The Western Kentucky University Heating Plant is a historic structure on the campus of Western Kentucky University. Constructed in 1927, it was added to the National Register of Historic Places on December 18, 1979.

==History==
The Heating Plant was constructed in 1927 to provide heat to the growing number of buildings on the campus of Western Kentucky University. It was designed by architect Brinton B. Davis of Louisville, nicknamed the "hill builder" for his hand in designing multiple structures at Western.

The plant provided heat by way of underground pipes encased in concrete masonry. Originally, a spur of the Louisville and Nashville Railroad led to the building, which used coal transported by train for heat production.

==Renovations and upgrades==
The Heating Plant has been upgraded or expanded a number of times.

In 1963, the original building was expanded. In the 1970s, a new wing was added to the building, bordering College Heights Blvd.

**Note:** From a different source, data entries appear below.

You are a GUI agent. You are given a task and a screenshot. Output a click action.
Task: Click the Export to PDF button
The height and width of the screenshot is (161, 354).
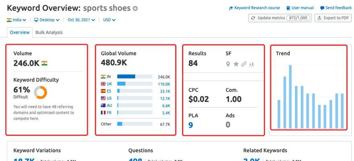click(333, 18)
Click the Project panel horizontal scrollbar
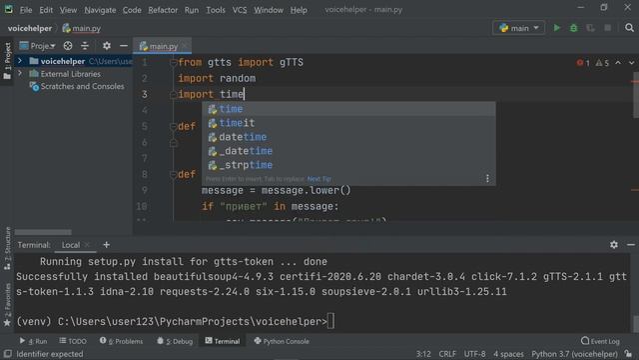Image resolution: width=639 pixels, height=360 pixels. coord(43,232)
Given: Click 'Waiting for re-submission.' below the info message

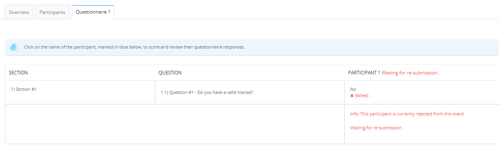Looking at the screenshot, I should coord(377,128).
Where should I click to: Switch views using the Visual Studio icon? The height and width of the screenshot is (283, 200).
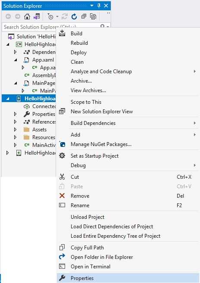pos(37,17)
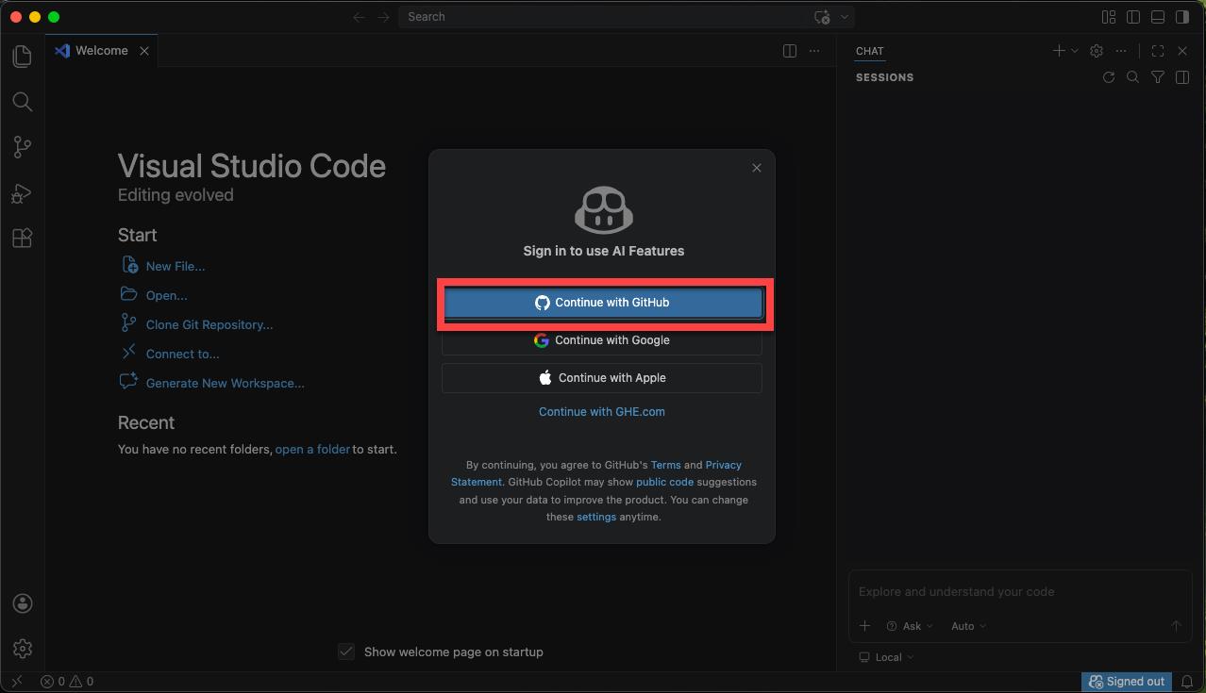Switch to the CHAT panel tab
This screenshot has height=693, width=1206.
pos(869,51)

More recent upgrades to the facility have focused on the internal equipment used for steam generation. A project undertaken in 2002 focused on upgrading the boilers in the building, while another undertaken in 2006 focused on ancillary equipment and emissions control at the plant.

==Modern use==
The Heating Plant was one of multiple buildings on campus designed by Davis that were added to the National Register in 1979.

While the spur track has been removed, the railroad line still runs near the Heating Plant.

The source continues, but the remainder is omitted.